» Supplied records:
--*--
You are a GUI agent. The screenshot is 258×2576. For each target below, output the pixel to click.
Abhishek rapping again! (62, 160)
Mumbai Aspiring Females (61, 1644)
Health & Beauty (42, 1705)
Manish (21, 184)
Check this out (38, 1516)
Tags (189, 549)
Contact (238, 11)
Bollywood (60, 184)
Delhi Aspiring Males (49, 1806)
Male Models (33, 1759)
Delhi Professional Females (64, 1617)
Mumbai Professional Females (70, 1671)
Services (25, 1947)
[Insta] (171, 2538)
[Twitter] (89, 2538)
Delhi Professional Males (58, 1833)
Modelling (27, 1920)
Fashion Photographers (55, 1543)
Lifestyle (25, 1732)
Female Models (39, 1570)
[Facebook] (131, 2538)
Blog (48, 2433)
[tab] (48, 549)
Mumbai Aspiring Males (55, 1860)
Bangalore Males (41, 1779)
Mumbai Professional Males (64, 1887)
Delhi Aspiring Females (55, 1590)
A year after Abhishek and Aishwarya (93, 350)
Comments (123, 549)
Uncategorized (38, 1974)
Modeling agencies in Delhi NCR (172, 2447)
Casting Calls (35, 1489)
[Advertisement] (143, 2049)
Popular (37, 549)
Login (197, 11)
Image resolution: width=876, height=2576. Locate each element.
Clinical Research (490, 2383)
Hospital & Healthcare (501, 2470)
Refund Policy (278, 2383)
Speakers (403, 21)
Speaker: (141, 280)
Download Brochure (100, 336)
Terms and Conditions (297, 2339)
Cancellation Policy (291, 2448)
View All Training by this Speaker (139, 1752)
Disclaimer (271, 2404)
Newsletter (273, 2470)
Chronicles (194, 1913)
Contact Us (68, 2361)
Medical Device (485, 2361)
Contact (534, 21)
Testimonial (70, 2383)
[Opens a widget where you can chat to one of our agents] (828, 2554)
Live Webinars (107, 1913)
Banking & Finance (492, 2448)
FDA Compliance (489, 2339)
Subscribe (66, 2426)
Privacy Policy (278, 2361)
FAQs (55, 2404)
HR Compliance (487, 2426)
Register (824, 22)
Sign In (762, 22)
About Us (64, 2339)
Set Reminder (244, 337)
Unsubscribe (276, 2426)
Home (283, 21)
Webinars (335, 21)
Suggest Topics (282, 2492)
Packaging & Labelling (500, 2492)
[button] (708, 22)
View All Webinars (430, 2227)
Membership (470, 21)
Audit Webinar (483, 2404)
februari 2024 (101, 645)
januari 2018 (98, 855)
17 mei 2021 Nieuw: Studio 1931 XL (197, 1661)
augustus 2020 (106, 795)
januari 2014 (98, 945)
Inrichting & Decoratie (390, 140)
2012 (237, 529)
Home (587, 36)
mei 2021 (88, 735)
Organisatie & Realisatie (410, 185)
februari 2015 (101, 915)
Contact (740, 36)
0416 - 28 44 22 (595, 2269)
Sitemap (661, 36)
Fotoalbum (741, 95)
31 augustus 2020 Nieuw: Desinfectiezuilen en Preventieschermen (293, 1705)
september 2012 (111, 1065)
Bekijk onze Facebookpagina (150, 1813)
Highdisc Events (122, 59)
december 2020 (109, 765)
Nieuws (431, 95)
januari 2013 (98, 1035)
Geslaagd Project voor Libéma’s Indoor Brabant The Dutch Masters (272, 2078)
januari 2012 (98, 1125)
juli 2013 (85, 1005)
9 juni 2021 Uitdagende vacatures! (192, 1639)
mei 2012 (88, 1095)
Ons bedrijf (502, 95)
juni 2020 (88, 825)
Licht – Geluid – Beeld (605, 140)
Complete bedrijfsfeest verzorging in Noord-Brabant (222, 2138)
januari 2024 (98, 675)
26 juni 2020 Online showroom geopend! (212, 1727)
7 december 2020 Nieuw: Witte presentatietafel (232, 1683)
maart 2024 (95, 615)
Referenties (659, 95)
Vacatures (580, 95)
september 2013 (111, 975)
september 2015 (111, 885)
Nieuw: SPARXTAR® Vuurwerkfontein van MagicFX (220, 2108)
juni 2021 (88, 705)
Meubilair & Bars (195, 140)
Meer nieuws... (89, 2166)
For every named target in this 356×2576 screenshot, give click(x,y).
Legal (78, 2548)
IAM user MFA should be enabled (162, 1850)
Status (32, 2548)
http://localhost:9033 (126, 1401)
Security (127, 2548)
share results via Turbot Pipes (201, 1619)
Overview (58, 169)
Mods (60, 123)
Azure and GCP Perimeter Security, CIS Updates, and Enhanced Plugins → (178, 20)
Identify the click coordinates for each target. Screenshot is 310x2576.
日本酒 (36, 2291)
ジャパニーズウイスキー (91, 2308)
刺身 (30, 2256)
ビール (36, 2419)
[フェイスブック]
--*--
» Directions for this task: Copy out only the lines of the records above from the one with "Login (197, 11)" through the one with "Newsletter (273, 2470)", exactly as they stand, both included.

» Exercise response:
Login (197, 11)
Image resolution: width=876, height=2576. Locate each element.
Clinical Research (490, 2383)
Hospital & Healthcare (501, 2470)
Refund Policy (278, 2383)
Speakers (403, 21)
Speaker: (141, 280)
Download Brochure (100, 336)
Terms and Conditions (297, 2339)
Cancellation Policy (291, 2448)
View All Training by this Speaker (139, 1752)
Disclaimer (271, 2404)
Newsletter (273, 2470)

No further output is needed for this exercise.